• **Task instructions**:
Report how many lines in the items below contain the string "logo", with case counting, and give only that number.

• **Data section**:
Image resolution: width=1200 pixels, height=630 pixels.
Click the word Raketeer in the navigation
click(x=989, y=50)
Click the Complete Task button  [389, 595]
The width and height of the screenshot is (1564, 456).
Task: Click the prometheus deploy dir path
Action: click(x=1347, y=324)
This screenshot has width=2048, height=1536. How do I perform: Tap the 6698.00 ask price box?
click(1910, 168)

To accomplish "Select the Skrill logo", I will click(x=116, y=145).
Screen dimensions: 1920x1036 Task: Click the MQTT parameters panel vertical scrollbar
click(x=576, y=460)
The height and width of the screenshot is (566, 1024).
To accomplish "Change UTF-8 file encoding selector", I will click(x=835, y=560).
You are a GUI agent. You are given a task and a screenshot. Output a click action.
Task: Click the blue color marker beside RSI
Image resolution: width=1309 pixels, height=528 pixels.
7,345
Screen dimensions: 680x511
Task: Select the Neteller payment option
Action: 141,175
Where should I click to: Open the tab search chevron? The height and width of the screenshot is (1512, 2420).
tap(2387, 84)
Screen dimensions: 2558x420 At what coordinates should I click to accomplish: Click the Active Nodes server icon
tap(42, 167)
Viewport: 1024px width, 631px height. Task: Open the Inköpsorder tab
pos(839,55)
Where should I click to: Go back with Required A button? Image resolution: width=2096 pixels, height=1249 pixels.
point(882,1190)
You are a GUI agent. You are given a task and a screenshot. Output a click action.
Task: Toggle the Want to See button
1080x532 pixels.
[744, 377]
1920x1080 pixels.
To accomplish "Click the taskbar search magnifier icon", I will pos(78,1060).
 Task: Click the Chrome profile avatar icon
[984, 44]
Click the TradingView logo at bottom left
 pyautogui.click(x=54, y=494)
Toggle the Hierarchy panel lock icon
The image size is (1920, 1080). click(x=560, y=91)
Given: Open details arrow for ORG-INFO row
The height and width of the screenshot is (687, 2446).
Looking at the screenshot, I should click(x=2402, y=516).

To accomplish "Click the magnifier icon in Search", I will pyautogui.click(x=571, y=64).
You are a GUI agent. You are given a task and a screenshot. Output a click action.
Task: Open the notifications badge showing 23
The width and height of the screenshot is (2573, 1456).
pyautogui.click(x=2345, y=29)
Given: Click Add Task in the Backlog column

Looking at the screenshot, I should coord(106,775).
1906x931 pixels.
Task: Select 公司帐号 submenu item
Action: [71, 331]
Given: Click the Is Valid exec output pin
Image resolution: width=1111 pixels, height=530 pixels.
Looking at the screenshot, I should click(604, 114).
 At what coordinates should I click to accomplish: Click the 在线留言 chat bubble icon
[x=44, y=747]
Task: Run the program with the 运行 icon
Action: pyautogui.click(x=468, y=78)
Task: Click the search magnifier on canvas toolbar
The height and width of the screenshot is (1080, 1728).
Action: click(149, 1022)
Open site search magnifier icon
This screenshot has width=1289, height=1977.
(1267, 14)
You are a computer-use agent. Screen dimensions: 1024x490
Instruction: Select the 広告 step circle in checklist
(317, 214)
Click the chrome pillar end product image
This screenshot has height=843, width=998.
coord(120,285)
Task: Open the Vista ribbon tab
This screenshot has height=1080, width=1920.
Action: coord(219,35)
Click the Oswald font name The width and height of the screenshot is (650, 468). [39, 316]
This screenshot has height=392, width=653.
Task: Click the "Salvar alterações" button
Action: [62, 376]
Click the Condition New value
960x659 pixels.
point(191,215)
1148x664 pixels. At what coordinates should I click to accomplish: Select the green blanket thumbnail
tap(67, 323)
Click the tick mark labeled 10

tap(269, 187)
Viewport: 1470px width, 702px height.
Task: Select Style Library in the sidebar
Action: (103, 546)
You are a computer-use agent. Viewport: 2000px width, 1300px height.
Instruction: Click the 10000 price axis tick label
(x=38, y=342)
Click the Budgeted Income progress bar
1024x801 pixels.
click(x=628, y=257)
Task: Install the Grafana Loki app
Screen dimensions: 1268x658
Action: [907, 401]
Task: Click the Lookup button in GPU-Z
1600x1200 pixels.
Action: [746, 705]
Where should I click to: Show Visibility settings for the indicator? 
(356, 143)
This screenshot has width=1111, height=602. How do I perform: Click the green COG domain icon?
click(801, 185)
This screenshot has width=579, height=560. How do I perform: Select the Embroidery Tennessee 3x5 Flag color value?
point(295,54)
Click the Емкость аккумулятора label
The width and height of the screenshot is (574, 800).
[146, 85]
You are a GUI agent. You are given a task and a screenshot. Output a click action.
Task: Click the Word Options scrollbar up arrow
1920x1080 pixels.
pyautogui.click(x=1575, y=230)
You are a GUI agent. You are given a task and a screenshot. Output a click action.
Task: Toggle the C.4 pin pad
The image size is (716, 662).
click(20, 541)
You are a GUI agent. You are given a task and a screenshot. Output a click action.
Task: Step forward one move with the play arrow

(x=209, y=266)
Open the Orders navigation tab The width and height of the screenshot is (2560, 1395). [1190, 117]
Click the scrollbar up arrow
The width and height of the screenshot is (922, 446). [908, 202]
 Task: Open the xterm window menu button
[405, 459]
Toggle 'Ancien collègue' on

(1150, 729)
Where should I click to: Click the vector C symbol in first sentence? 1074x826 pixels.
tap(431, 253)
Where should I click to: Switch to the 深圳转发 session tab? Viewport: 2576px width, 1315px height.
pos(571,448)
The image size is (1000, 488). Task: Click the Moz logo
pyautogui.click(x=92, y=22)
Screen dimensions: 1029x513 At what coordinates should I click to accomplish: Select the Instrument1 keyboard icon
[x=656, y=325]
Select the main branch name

• **Written answer**:
3